Now change the vvp.auth section of your values.yaml file to the following content using Microsoft identity platform (v2.0) after replacing CLIENT_ID, CLIENT_SECRET, and TENANT_ID with this information.


vvp:
  auth:
    enabled: true
    admins:
    - user:nico@ververica.com
    oidc:
      registrationId: vvp
      registration:
        clientId: <CLIENT_ID>
        clientSecret: <CLIENT_SECRET>
        redirectUriTemplate: "{baseUrl}/{action}/oauth2/code/{registrationId}"
        clientAuthenticationMethod: basic
        authorizationGrantType: authorization_code
        scope:
        - openid
        - profile
      provider:
        issuer-uri: https://login.microsoftonline.com/<TENANT_ID>/v2.0
        # make sure, spring-boot does not fetch user info
        # see https://github.com/spring-projects/spring-security/issues/7679
        user-info-uri:
        userNameAttribute: preferred_username

Please note that we used the preferred_username claim as the user’s name attribute. For a production setup, however, you may want to consider a different claim; please refer to Microsoft’s documentation on available claims in ID tokens and select a claim that is always available for each account you want to grant access. This may require specifying additional scopes or optional claims in the app registration.

Please refer to Microsoft’s documentation on configuring groups optional claims in order to have access to group and role information via ID token claims; the groups claim, however, only seems to be available in Azure Active Directory (v1.0).

In order to use Azure Active Directory (v1.0), you need to specify issuer-uri: https://sts.windows.net/<TENANT_ID>/ instead (including the trailing slash!); also, preferred_username is not available there; you may start with unique_name instead.

Enable Authentication

After another helm upgrade with the new values.yaml and a restart of the port-forward, any access to http://localhost:8080 should redirect to Microsoft’s login form and then—after login—direct you back into vvP.

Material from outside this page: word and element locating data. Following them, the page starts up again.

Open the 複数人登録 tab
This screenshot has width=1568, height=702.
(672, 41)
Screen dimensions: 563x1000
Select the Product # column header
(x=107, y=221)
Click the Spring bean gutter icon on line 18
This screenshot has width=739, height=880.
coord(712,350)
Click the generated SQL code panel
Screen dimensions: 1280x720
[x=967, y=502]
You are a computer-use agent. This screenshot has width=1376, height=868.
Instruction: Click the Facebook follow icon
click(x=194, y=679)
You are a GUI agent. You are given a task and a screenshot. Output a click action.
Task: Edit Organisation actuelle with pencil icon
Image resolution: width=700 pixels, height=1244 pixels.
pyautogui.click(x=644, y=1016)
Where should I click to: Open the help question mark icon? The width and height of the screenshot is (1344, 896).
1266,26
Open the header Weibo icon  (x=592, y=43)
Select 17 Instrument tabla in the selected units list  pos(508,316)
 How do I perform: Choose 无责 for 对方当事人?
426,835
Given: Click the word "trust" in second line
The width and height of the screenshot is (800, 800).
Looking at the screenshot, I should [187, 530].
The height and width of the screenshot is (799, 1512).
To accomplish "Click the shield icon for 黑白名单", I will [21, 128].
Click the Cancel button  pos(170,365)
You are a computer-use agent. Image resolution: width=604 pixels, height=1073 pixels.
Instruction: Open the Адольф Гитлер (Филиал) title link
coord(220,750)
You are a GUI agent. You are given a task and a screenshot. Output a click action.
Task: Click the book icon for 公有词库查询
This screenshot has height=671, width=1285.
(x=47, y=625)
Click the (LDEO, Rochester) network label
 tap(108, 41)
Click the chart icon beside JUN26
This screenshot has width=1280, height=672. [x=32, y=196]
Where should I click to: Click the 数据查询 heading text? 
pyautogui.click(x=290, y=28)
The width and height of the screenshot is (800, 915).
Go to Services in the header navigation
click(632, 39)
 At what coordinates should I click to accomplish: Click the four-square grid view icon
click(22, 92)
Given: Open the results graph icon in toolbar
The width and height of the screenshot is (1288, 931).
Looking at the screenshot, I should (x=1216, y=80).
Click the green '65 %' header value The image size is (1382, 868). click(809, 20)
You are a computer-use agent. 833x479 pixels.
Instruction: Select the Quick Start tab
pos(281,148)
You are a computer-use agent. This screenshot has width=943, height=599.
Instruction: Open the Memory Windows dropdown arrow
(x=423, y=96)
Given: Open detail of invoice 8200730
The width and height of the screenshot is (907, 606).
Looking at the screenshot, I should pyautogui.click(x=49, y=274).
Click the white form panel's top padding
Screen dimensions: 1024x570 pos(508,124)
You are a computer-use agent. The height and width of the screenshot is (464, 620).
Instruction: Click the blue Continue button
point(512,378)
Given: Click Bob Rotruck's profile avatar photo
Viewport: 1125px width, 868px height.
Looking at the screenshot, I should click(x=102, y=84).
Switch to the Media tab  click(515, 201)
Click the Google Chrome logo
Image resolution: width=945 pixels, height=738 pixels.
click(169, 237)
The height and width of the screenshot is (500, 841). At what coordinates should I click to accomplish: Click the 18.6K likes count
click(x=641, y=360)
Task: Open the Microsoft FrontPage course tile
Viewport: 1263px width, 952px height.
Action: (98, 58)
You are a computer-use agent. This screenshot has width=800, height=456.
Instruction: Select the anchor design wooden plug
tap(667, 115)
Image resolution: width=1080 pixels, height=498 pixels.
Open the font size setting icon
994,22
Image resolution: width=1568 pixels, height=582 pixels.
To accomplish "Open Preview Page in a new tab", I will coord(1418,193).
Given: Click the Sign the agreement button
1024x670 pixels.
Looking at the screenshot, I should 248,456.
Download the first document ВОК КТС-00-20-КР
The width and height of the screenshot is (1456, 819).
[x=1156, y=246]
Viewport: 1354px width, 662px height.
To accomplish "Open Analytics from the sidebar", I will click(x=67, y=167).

$ helm upgrade vvp ververica-platform-2.0.2.tgz \
    --namespace vvp \
    --values values.yaml
$ helm list --namespace vvp         # shows a new REVISION
$ kubectl get pods --namespace vvp  # vvp-ververica-platform-* pod is restarted

Once logged in, you should see your user name in the navigation bar (14) and can start setting up authorization: (15) lists the members of the current namespace (default) and you can add new members via (16) which will show the form below. In this initial setup, all authenticated users are owners of the default namespace as shown. Calls to the REST API cannot be authenticated via OIDC but are instead authenticated via API tokens (17) which are namespaced and assume a given role following the Google docs model (owner, editor, or viewer). Please refer to our API Token documentation for further details how to create and use them

vvp, Ververica Platform, authorization, Flink, Apache Flink

Wrap-Up

This post addresses some of the updates in setting up Ververica Platform (vvP) 2.0.2 on Microsoft Azure. In the previous sections, we covered how to set up an AKS Cluster with vvP, use the Web UI of vvP, and deploy your first Flink application in a few easy steps. Additionally, we discussed how to integrate Azure Blob Storage into your application and how to set up authentication using Azure Active Directory (v1.0) and Microsoft identity platform (v2.0).